• EXTRACTED INFORMATION:
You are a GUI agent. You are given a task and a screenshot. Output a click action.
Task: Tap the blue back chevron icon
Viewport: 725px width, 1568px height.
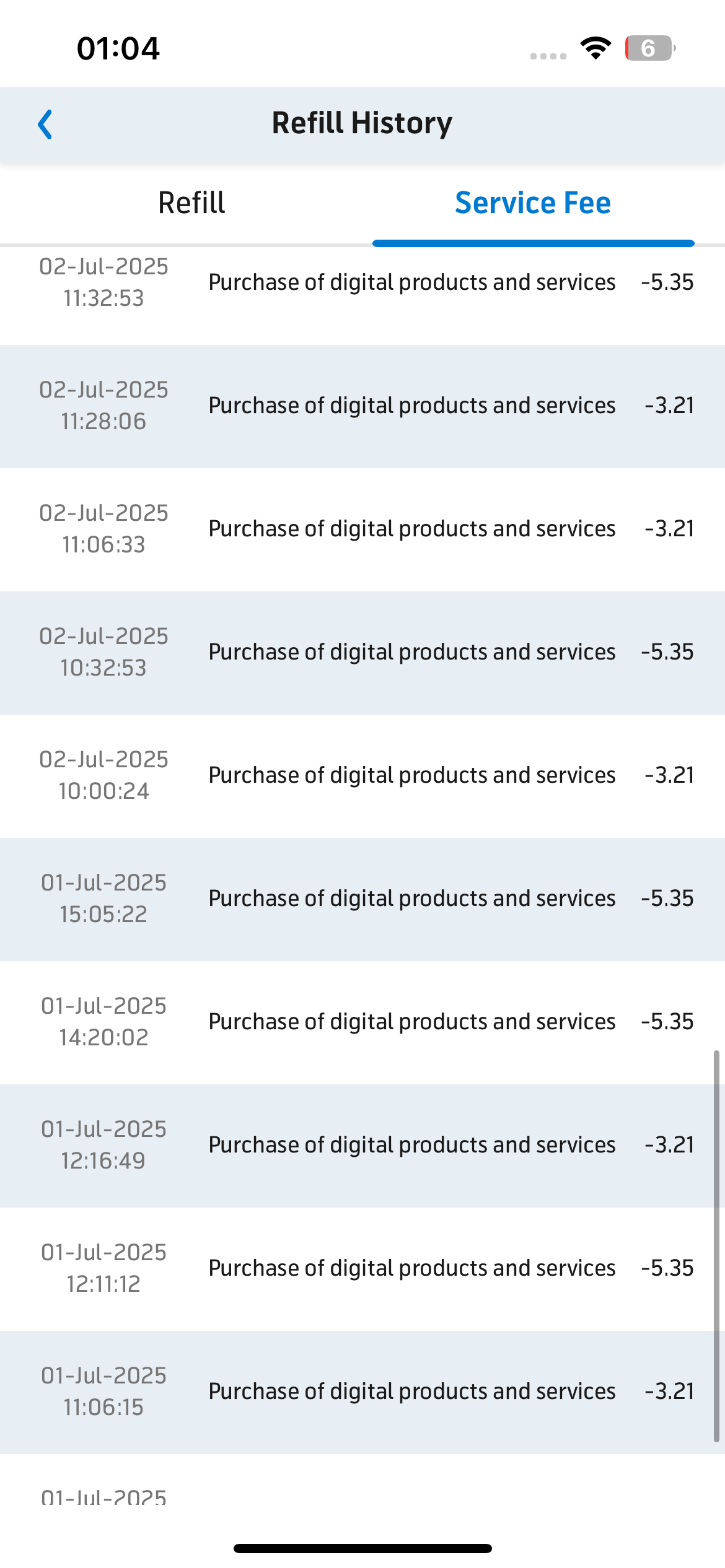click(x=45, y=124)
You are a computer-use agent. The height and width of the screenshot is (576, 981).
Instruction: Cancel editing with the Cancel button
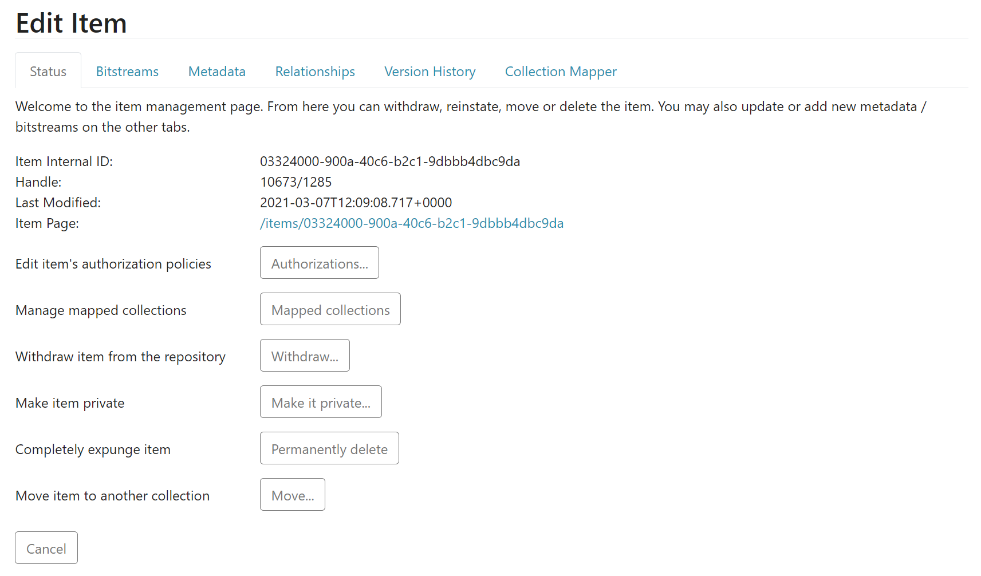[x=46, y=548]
...
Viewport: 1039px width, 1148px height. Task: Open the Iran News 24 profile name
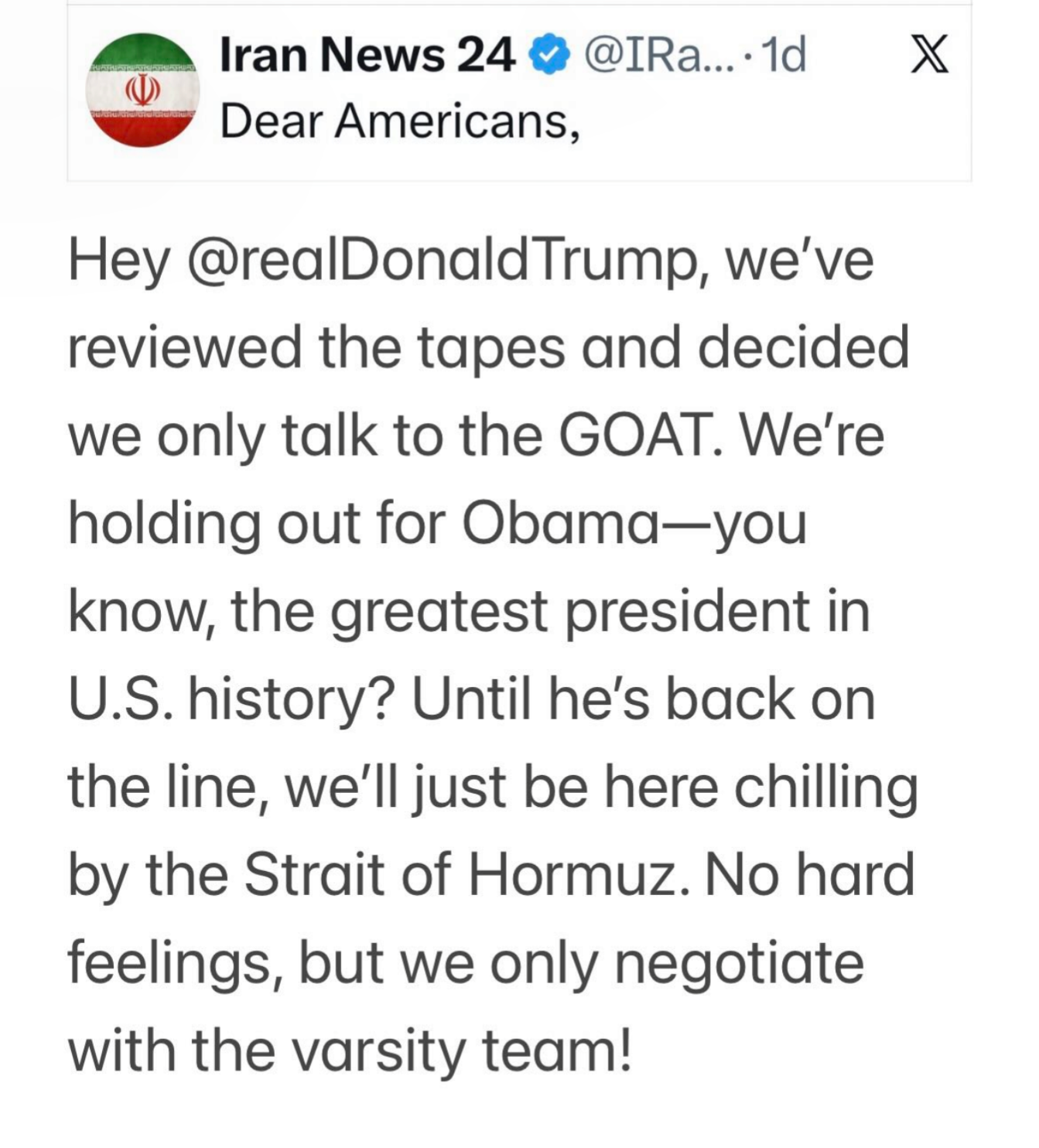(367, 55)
* * *
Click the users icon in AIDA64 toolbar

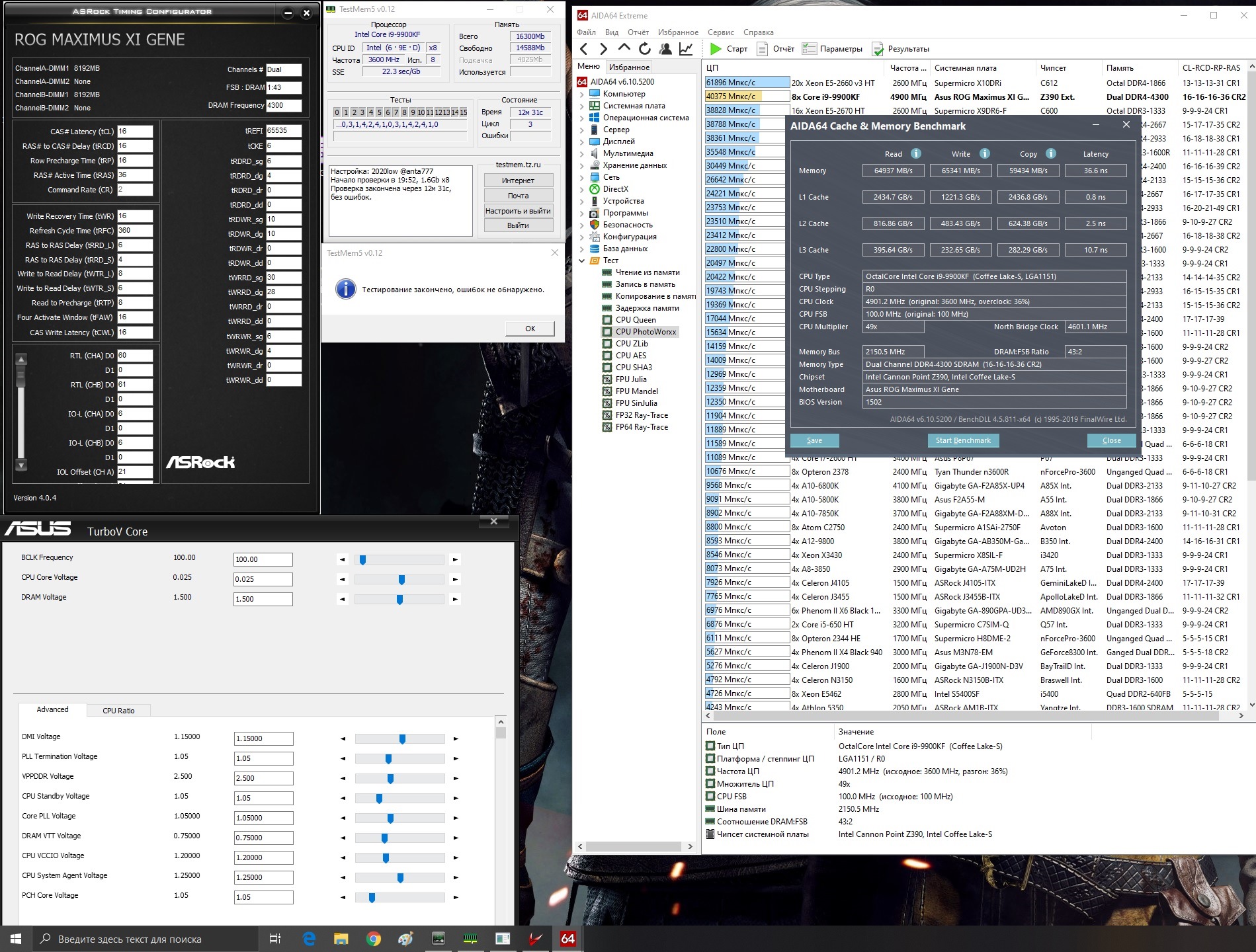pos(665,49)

• WHAT THE TASK ASKS: Your reply should consist solely of the lines above from the line containing "You are a GUI" up to and including the line containing "You are a computer-use", reproduced exactly, minus the pictures.

• THE ANSWER:
You are a GUI agent. You are given a task and a screenshot. Output a click action.
Task: Tap the blue back chevron icon
Viewport: 725px width, 1568px height.
click(x=45, y=124)
You are a computer-use agent. The height and width of the screenshot is (576, 981).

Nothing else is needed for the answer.